Dengan lembut, Syifa mengusap bersih darah itu. Sapu tangan kesayangannya penuh bercak merah. Membiaskan rasa bersalah di hati Adica. Ia telah mengotori benda kesayangan Syifa.

"Hari ini kamu jangan siaran dulu ya. Istirahat saja."

"Nope." tolak Silvi tegas.

Susu dan roti panggangnya tandas. Revan telah mengosongkan nampan sarapannya beberapa menit lebih cepat. Gemericik air mancur melatarbelakangi perdebatan kecil mereka.

"Aku jadi ragu," ungkap Revan jujur. Mata birunya menyorotkan keraguan.

"Apakah Calvin akan sembuh total dan bisa menjadi pendamping hidupmu?"

Pasti bisa, dua kata itu Calvin bisikkan berulang-ulang dalam hati. Dirinya pasti bisa pulih lebih cepat dan menata hidup. Jalan masih panjang. Banyak yang harus diselesaikan: skripsi, blog pribadi, tanggung jawab meneruskan perusahaan Papanya, mengasihi sang adik kandung dari jauh, dan janji menikahi Silvi. Tekad membulat sempurna. Ia harus bisa.

"Aku masih bisa siaran, Syifa." Adica berkeras. Sekilas menatap wajah pucatnya di cermin.

Melempar alat-alat tulisnya, Syifa terus melarang. Ia tak ingin kondisi saudara angkat sekaligus pujaan hatinya makin buruk. Bahkan, ingin rasanya tak ke kampus hari ini demi menemani Adica.

"Aku yakin, Abi dan Ummi juga takkan mengizinkanmu siaran."

Adica mendesah. Asumsi Syifa 95% benar. Tahu sendirilah bagaimana protektifnya Abi Assegaf dan Arlita.

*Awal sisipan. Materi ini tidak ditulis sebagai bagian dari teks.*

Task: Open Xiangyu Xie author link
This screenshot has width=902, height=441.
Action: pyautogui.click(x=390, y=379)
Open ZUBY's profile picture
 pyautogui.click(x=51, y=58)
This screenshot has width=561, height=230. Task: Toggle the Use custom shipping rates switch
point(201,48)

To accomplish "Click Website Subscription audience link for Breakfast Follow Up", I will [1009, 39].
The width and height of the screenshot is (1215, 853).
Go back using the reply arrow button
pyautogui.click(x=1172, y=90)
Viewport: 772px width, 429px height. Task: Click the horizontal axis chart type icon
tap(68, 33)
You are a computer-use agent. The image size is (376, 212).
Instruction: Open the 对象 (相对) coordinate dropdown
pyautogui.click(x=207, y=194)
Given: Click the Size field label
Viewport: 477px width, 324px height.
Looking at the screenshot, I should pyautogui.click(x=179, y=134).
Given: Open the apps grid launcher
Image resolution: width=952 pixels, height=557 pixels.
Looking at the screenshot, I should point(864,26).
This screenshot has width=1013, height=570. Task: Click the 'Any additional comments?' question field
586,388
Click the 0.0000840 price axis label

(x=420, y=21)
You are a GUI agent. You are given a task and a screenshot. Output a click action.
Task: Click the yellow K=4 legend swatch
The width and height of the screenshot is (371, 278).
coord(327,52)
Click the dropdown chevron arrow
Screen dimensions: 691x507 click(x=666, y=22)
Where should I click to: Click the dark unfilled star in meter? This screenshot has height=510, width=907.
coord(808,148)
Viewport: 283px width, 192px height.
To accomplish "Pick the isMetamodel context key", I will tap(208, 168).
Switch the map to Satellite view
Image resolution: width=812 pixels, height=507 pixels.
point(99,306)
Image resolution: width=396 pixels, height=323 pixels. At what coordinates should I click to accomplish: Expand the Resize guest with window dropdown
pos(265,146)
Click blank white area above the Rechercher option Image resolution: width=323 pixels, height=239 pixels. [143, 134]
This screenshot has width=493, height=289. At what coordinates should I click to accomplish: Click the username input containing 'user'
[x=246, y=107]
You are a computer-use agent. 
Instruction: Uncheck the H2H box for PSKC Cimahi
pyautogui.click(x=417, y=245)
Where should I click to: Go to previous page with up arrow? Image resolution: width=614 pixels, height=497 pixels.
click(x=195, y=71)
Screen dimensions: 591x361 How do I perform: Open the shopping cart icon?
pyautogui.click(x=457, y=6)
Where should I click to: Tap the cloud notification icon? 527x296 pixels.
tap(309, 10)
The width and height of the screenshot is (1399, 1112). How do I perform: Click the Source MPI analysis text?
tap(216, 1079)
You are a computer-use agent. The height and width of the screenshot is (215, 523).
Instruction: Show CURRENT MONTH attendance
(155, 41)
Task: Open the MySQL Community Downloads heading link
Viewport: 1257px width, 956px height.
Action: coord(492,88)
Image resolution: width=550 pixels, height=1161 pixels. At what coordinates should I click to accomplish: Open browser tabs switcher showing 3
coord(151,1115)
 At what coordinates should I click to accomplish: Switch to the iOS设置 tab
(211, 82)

Arlita bangkit. Melangkah anggun sambil membawa buket krisan. Seperti biasa, buket bunga kiriman sang mantan berakhir di tempat sampah. Anjuran "buanglah mantan pada tempatnya" ia turuti sebaik-baiknya.

Perbuatan Arlita tak luput dari pantauan radar suaminya. Abi Assegaf hanya memperhatikan. Tak melarang, tak juga mendukung. Mengapa ada saja pembuat badai dalam rumah tangga mereka?

**      

Pembuat badai tak hanya satu. Meresahkan sekali saat bibit-bibit penggoda datang. Menjelang siang, datang lagi sang penggoda.

Katakanlah itu penggoda virtual. Ia menyerang lewat kecanggihan teknologi. Layanan surel dimanfaatkan untuk menggoda suami orang. Bukan Arlita, bukan Adica yang pertama kali melihat. Tetapi juga Syifa.

Berawal dari tangkapan layar berisi pesan pembatalan kuliah dari dosen pada penanggung jawab mata kuliah. Alhasil, jadwal si putri kampus kosong hari ini. Ia bisa meluangkan waktu di rumah. Pertama kali menapakkan kaki di lantai bawah, pandangannya tertuju ke arah laptop yang terbuka. Laptop berlogo apel milik Abi Assegaf terbuka di sofa. Naluri kewaspadaan Syifa bekerja. Ia membungkuk, mendekat ke layar. Iseng dibukanya e-mail.

Debbykamila99@gmail.com? Ya Allah... desahnya tak percaya.

Ia klik e-mail dengan subjek 'identitas' itu. Entah apa maksudnya. Kamila melampirkan sebuah foto. Nampak sesosok wanita dengan bobot tak kurang dari 70 kilo berdiri di sebuah ruangan putih. Mirip ruang rawat di rumah sakit.

"Hmmmm...jadi, ini yang namanya Kamila?" bisik Syifa.

Kedua matanya bergulir cepat membaca isi pesan di badan e-mail.

Dear Zaki Assegaf,

Sekarang saya sudah tahu siapa Anda. Ternyata Anda pemimpin Assegaf Group dan owner Refrain Radio. Mengapa Anda tidak cerita saat kita berkenalan? Anda rendah hati sekali.

Saya tahu dari teman di vihara yang pernah mengisi siaran ruang agama Buddha di Refrain. Anda pria hebat, hebat sekali. Saya beruntung pernah bertemu Anda. Ingin saya ulang momen itu berkali-kali.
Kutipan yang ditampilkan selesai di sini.